Return every line in the entries below where the word "computer" shows up.
----- Supplied information
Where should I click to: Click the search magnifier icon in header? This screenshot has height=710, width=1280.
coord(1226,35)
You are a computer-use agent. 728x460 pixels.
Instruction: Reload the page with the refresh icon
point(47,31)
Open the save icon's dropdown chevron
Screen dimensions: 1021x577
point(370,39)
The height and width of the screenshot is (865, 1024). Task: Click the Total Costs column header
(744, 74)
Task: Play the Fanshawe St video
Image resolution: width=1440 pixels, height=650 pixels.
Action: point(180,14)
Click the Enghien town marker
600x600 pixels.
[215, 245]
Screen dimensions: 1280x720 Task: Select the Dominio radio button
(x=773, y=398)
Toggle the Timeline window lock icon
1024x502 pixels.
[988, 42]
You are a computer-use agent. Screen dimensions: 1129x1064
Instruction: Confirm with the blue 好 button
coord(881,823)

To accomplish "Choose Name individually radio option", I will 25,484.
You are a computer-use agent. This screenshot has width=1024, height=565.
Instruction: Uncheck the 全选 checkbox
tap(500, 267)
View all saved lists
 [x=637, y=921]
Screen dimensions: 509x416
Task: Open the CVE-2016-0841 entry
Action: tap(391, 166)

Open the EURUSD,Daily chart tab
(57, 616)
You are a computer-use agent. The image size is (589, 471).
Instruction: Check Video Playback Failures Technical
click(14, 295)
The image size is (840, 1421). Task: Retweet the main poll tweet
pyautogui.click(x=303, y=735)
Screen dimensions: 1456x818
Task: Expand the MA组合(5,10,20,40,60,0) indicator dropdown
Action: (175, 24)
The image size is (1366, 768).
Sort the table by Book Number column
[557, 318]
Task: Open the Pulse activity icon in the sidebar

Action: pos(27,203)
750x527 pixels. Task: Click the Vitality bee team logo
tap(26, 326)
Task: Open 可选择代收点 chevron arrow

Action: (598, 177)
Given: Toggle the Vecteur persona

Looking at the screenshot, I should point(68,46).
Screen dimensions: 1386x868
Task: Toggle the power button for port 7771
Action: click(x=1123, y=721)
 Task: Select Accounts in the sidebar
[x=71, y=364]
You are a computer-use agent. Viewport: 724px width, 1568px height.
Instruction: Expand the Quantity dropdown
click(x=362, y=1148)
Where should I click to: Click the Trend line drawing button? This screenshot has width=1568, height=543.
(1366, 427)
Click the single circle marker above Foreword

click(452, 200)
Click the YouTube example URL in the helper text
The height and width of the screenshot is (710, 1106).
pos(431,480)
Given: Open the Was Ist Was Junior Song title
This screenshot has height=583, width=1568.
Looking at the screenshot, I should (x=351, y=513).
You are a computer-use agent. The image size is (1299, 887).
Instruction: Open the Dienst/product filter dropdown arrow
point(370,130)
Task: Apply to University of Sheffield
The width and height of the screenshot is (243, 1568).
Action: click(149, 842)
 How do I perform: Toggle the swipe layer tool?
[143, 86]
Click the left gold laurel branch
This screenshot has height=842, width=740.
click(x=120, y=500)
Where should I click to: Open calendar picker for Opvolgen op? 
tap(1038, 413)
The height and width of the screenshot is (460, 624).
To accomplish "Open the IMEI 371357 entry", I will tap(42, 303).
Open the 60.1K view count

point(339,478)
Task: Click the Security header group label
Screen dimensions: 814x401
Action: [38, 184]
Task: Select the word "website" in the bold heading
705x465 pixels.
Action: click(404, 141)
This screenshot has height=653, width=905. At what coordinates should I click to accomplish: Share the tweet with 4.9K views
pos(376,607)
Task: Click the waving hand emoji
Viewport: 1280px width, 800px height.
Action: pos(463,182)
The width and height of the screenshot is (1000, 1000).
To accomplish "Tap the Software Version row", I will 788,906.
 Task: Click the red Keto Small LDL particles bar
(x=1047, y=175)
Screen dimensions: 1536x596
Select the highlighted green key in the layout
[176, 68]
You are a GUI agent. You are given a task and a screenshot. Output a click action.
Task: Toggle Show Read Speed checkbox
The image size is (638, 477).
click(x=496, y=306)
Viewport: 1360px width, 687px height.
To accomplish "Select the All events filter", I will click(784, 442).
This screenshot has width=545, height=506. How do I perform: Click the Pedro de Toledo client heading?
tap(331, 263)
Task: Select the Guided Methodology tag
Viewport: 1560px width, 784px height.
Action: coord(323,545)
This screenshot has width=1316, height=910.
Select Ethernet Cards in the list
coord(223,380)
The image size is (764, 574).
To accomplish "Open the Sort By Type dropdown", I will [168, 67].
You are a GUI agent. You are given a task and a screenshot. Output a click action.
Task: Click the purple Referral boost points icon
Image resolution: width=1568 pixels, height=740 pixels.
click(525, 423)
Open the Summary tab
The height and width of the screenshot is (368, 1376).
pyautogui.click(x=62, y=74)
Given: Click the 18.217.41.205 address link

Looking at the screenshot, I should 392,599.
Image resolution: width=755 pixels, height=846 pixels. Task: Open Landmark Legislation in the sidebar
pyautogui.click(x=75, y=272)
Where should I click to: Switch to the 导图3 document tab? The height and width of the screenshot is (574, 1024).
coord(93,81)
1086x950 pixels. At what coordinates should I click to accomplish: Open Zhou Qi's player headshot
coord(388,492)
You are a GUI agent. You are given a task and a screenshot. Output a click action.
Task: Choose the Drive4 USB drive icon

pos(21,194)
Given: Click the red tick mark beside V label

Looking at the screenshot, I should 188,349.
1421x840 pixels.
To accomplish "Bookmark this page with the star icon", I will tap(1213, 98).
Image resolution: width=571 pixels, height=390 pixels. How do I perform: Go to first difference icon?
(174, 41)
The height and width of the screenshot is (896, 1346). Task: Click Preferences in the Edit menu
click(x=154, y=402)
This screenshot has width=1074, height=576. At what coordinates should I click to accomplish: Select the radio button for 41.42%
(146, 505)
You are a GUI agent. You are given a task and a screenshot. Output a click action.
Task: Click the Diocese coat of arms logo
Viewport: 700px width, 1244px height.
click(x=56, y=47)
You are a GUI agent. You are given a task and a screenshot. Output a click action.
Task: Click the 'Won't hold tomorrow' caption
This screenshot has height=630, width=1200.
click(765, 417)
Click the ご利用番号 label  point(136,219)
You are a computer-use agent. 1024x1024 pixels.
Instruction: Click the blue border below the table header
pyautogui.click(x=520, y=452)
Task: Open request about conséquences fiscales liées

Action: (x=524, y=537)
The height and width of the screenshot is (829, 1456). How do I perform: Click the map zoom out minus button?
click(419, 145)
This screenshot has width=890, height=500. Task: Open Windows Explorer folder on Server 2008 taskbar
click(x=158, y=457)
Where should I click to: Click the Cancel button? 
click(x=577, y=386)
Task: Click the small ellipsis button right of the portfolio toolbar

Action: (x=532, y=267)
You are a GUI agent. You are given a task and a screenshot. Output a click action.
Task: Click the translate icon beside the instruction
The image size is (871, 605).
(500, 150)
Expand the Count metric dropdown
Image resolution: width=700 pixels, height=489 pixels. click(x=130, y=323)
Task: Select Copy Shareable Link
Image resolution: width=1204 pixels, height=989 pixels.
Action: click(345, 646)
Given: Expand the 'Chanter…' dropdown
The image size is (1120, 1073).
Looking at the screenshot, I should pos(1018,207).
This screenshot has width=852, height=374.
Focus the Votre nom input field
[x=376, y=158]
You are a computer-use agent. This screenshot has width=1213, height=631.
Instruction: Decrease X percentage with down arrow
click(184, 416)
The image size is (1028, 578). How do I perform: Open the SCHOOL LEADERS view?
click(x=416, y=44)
----------
- **Your solution**:
You are a computer-use agent. 728x460 pixels.
You are a computer-use agent. Screen dimensions: 1129x1064
You are a computer-use agent. This screenshot has width=1024, height=565.
You are a computer-use agent. The image size is (589, 471).
You are a computer-use agent. Viewport: 724px width, 1568px height.
You are a computer-use agent. The image size is (1299, 887).
You are a computer-use agent. 1024x1024 pixels.
You are a computer-use agent. This screenshot has width=1213, height=631.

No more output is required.